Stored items
____________
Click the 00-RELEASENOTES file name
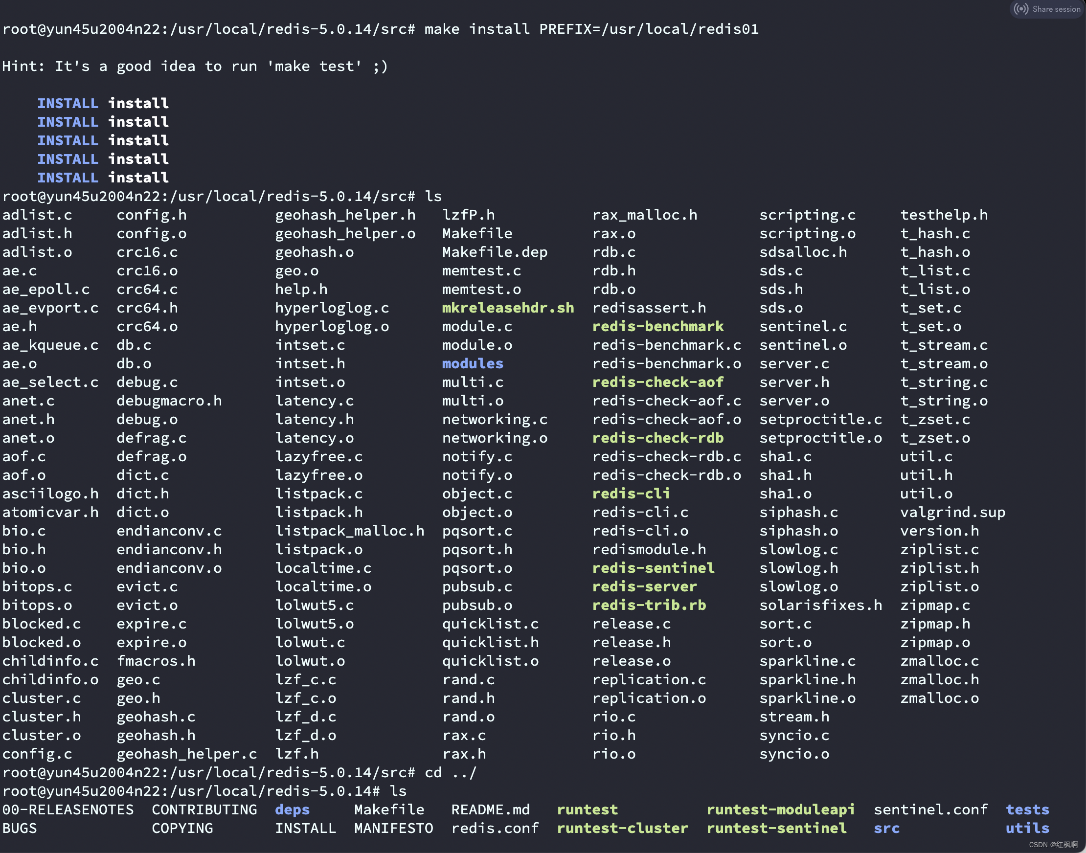This screenshot has height=853, width=1086. coord(68,810)
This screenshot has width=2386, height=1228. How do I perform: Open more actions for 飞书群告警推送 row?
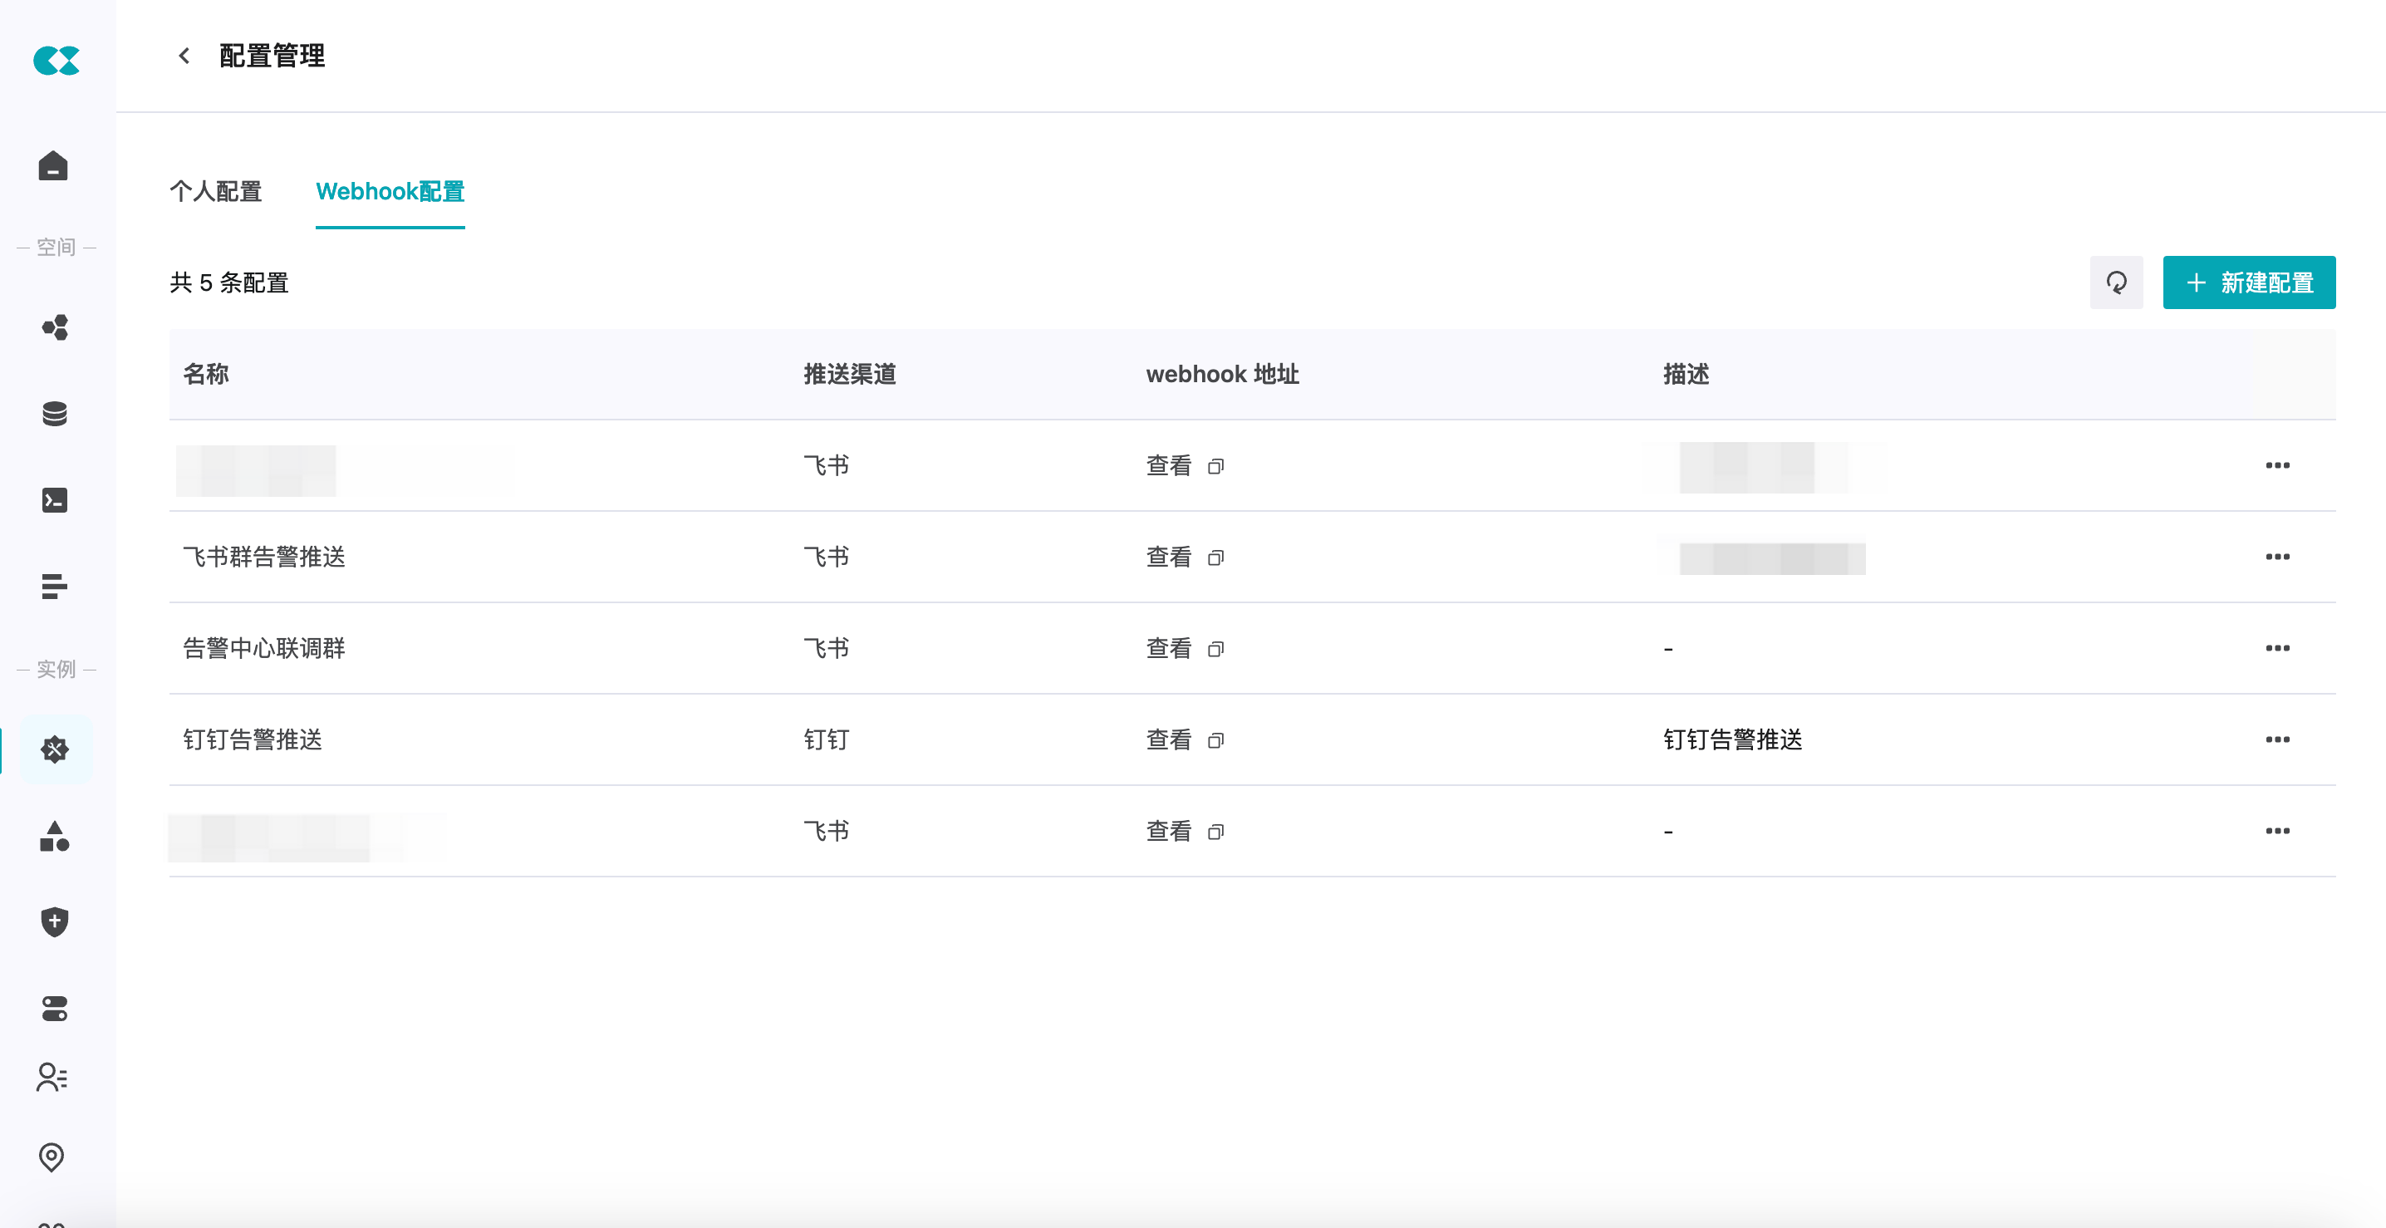pos(2277,558)
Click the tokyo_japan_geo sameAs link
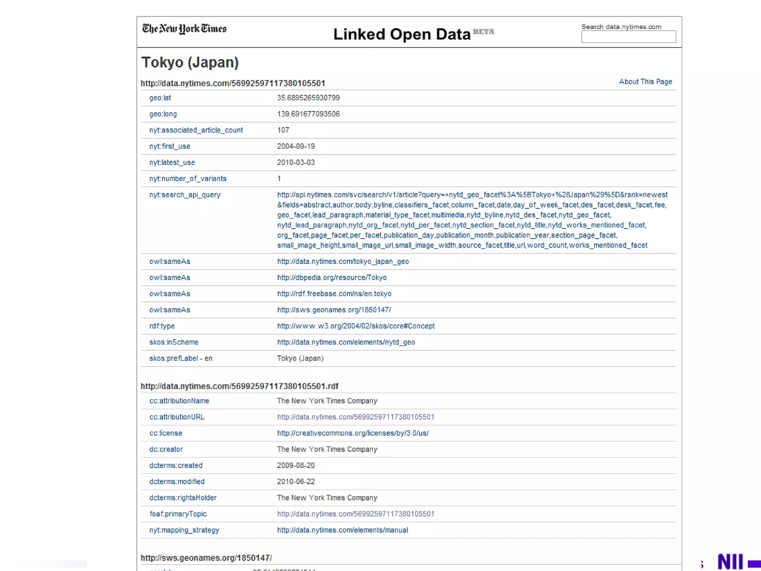 (x=343, y=262)
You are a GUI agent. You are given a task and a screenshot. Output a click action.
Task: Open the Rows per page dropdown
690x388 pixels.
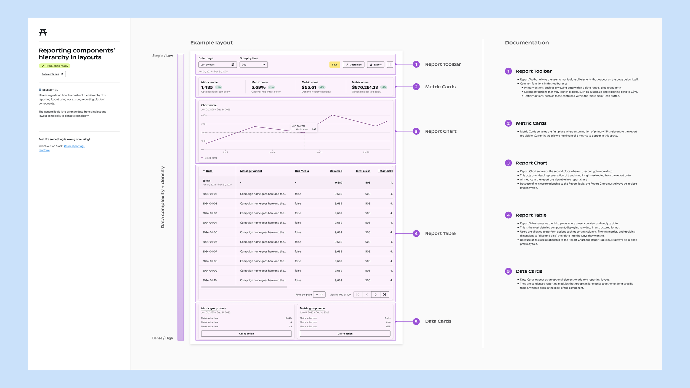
____________
Leave out the pictures and repeat the remaining data exactly.

**TASK ANSWER**
Click the 00-RELEASENOTES file name
This screenshot has height=853, width=1086. coord(68,810)
This screenshot has width=2386, height=1228. How do I perform: Open more actions for 飞书群告警推送 row?
pos(2277,558)
Click the tokyo_japan_geo sameAs link
 (x=343, y=262)
You are a GUI agent. You are given a task and a screenshot. Output a click action.
Task: Open the Rows per page dropdown
690x388 pixels.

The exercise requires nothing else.